As candidates rush to appeal to the base in anticipation of the 2020 Democratic presidential race, they all seem set on using the “eat the rich” approach. But as they compete to see who proposes the highest tax rate, they also ignore history — or at least, what it teaches us.
It all started with congresswoman Alexandria Ocasio-Cortez, who claimed that tax rates “back in the 60’s” were “as high as 60 or 70 percent.”
When she made this claim, she was trying to justify her energy policy, which has the goal of reducing carbon emissions to zero in just 12 years. But because her plan involves massive subsidies to what’s known as the renewable energy industry, it would require an equally massive source of revenue to fund it. In other words, Cortez wants to make her deal work by increasing the tax rates.

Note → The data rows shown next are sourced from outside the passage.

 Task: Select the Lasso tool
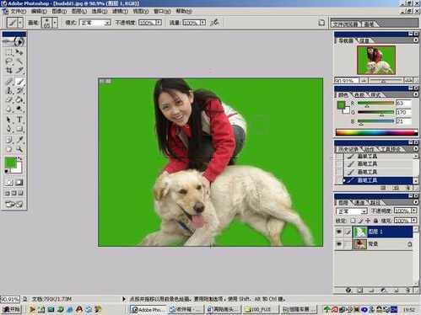(x=9, y=61)
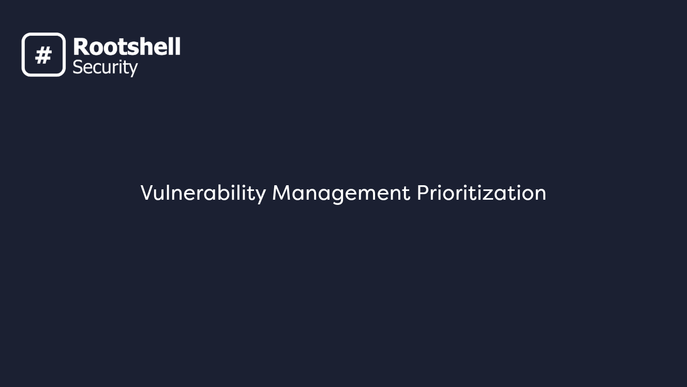Image resolution: width=687 pixels, height=387 pixels.
Task: Click the capital V starting the title
Action: [x=146, y=193]
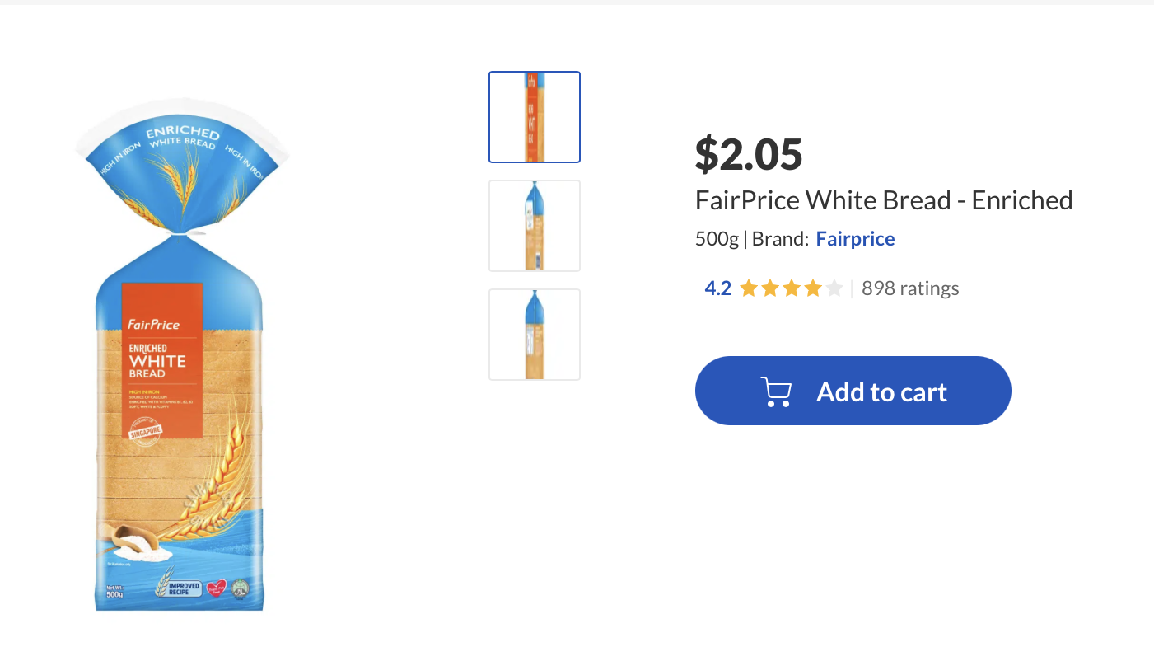Screen dimensions: 1154x661
Task: Click the first gold rating star
Action: (749, 288)
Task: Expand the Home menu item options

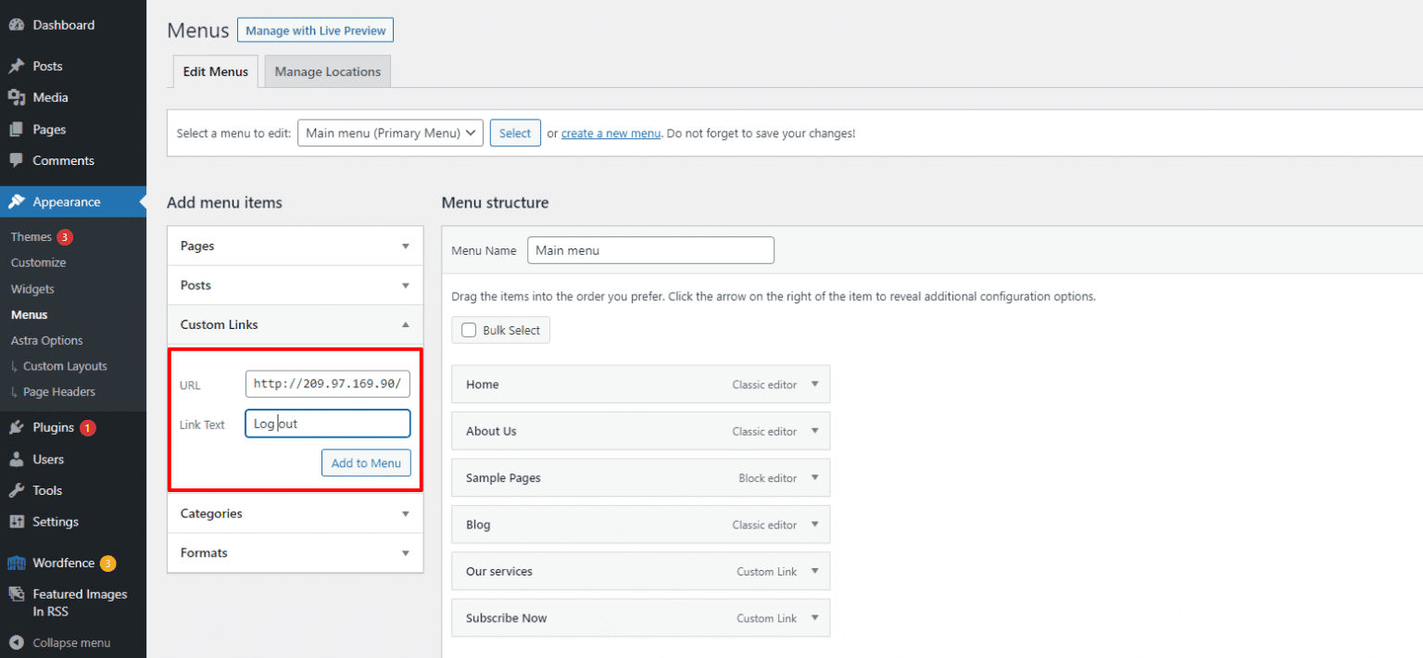Action: pyautogui.click(x=813, y=384)
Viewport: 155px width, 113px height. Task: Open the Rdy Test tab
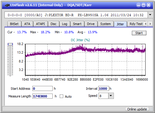coord(136,24)
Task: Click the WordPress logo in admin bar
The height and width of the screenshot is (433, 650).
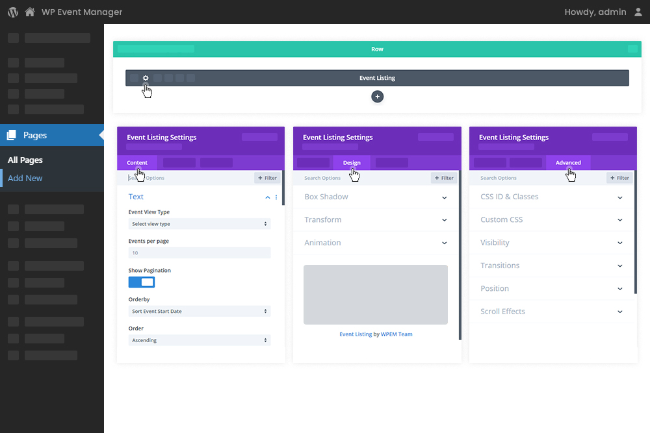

Unfortunately her claim was inaccurate. Not because tax rates weren’t high in the past, but because raising taxes never work. Why? Well, because throughout history, it didn’t matter if tax rates increased or not. In the end, the federal government always collected the same percentage.
As demonstrated by Andrew Syrios for the Mises Institute, from the President Dwight D. Eisenhower days (when there were twenty-four different tax brackets and rates reached 91 percent) until now, the U.S. government has consistently collected between 16 and 20 percent of the GDP in taxes each year. And that’s because marginal rates are only applied on earnings that meet a threshold. And what do people do to avoid paying higher taxes? They explore the law so they never make the cut.
Higher Taxes Aren’t Enough, Why Not Print More Money Too?
If Cortez, Sen. Elizabeth Warren, Sen. Kamala Harris, or Sen. Bernie Sanders had done their homework, they would know that while promises to tax the rich may get them a standing ovation from the masses, when applied, these policies seldom make a dent.
And while they may argue that increasing the tax rates on the wealthiest is as American as apple pie, it doesn’t mean that increasing higher income taxes will produce greater revenue. At least, that’s what the past several decades have shown us.
Many U.S. government officials noticed that reality over the years, choosing to forego pushing for major tax increases and resorting to money printing instead to cover for their extravagant programs. Needless to say, fooling around with the money supply not only devalues the dollar over time, which makes it an additional tax on the poor. But it also puts the U.S. in a dire financial situation as the national debt now stands close to $22 trillion.
If the goal is to further worsen our prospects, continue to devalue the currency, and add extra financial burdens on those who are already struggling, then Democrats running for president should go even further than just push for a 70 percent tax on the rich by openly supporting the Federal Reserve, which continues to expand balance sheets on a whim.